| TASK PROMPT |
Return the material word for word, beginning at the line that contains "Viewport: 485px width, 474px" and stopping after the line that contains "How do I perform: Click the Terminate". Leave the pictures out of your answer.

| DATA |
_ _ _

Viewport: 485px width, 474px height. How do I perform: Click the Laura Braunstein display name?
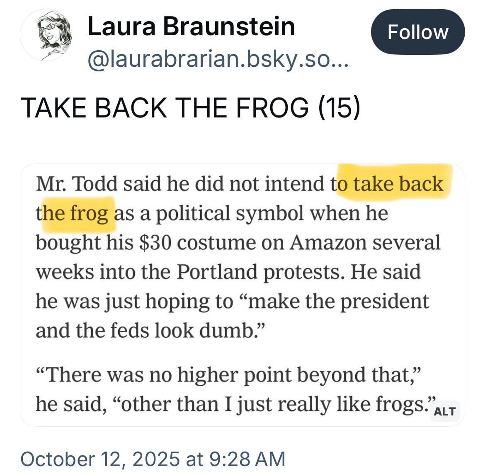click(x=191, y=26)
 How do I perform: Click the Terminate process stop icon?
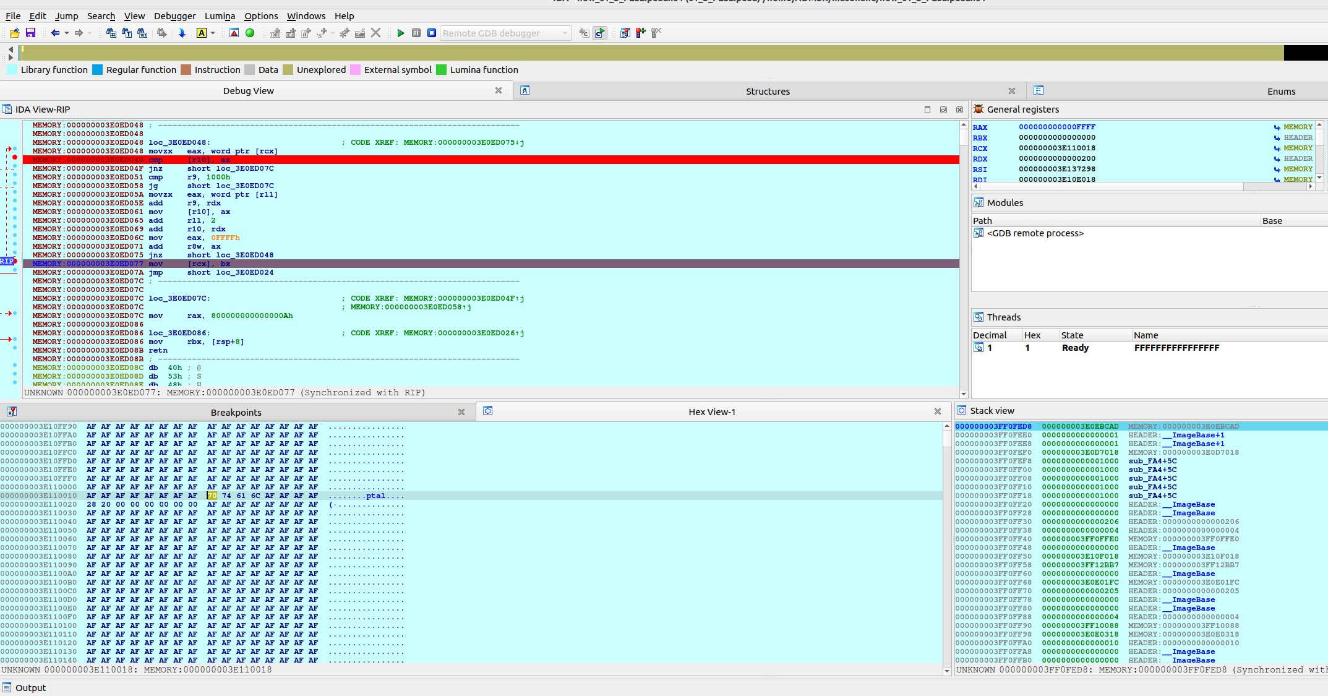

_ _ _

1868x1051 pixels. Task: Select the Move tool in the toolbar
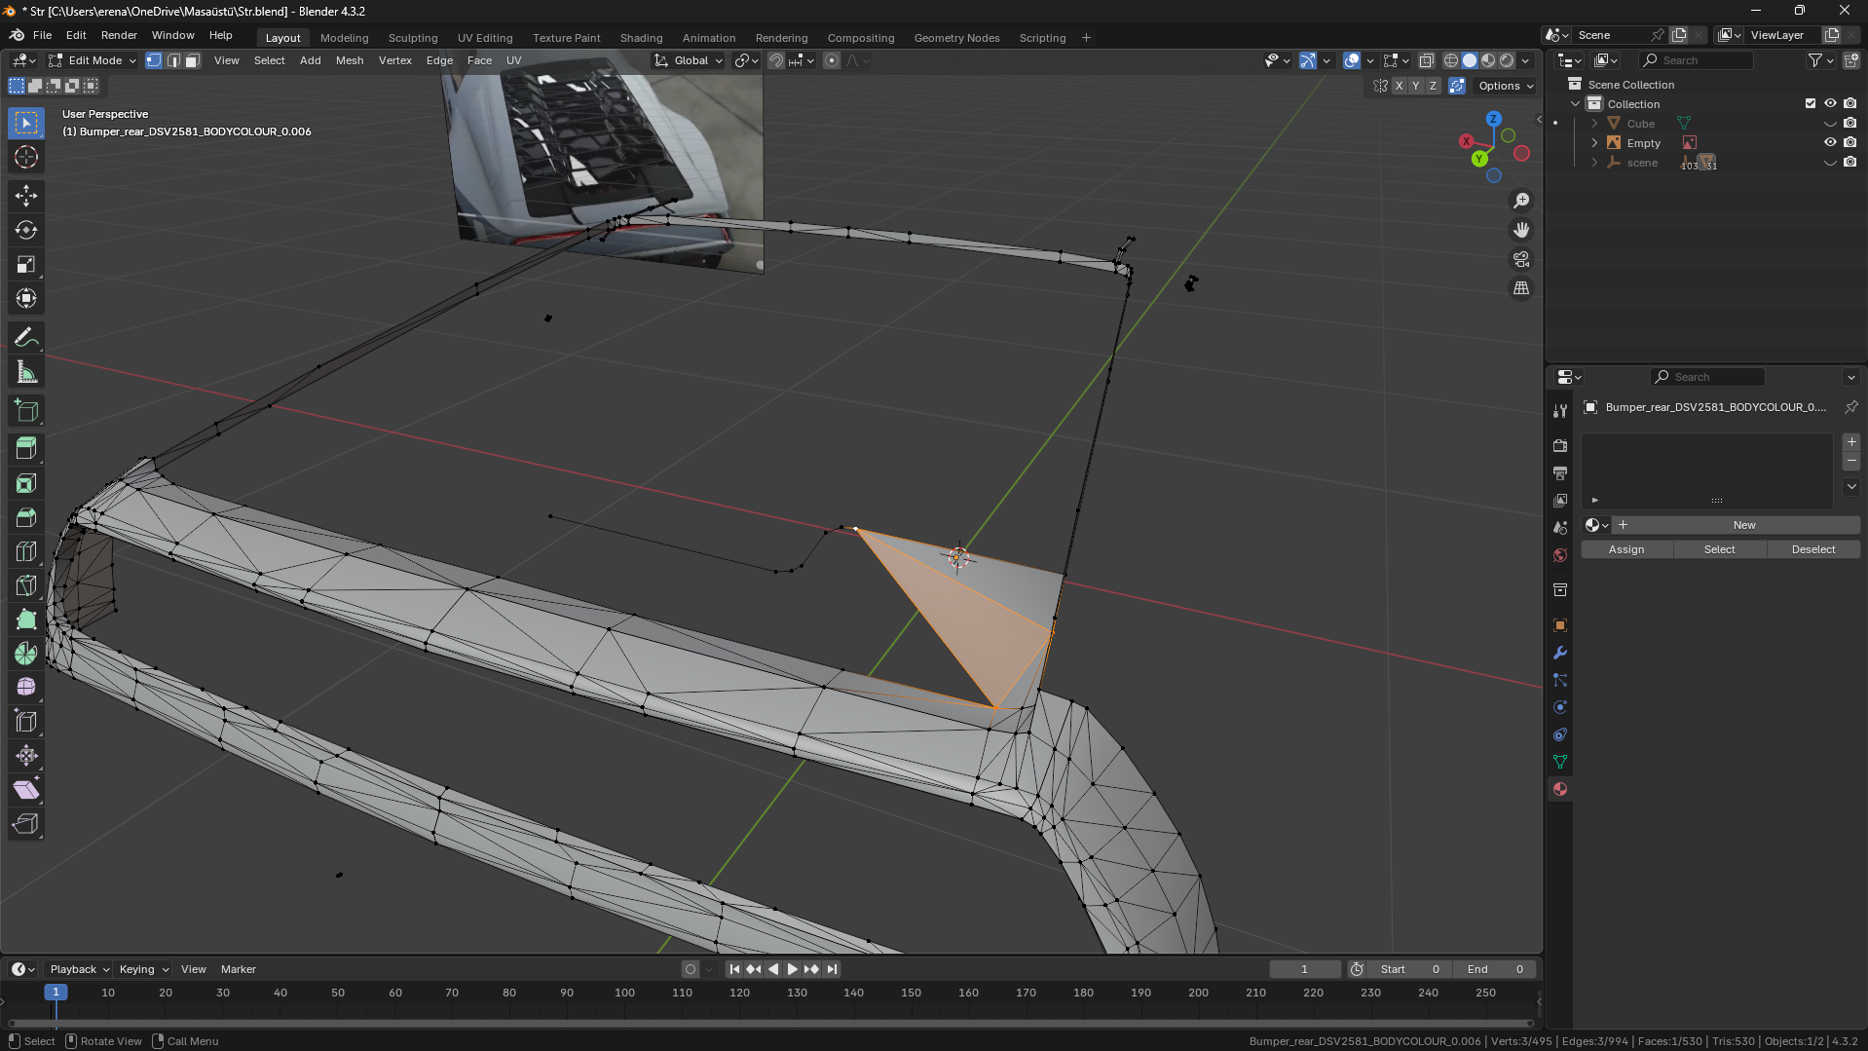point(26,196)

_ _ _

| OUTPUT FOR THIS TASK |
Viewport: 485px width, 474px height. How do I perform: Click the Laura Braunstein display name?
click(x=191, y=26)
 How do I perform: Click the Terminate process stop icon?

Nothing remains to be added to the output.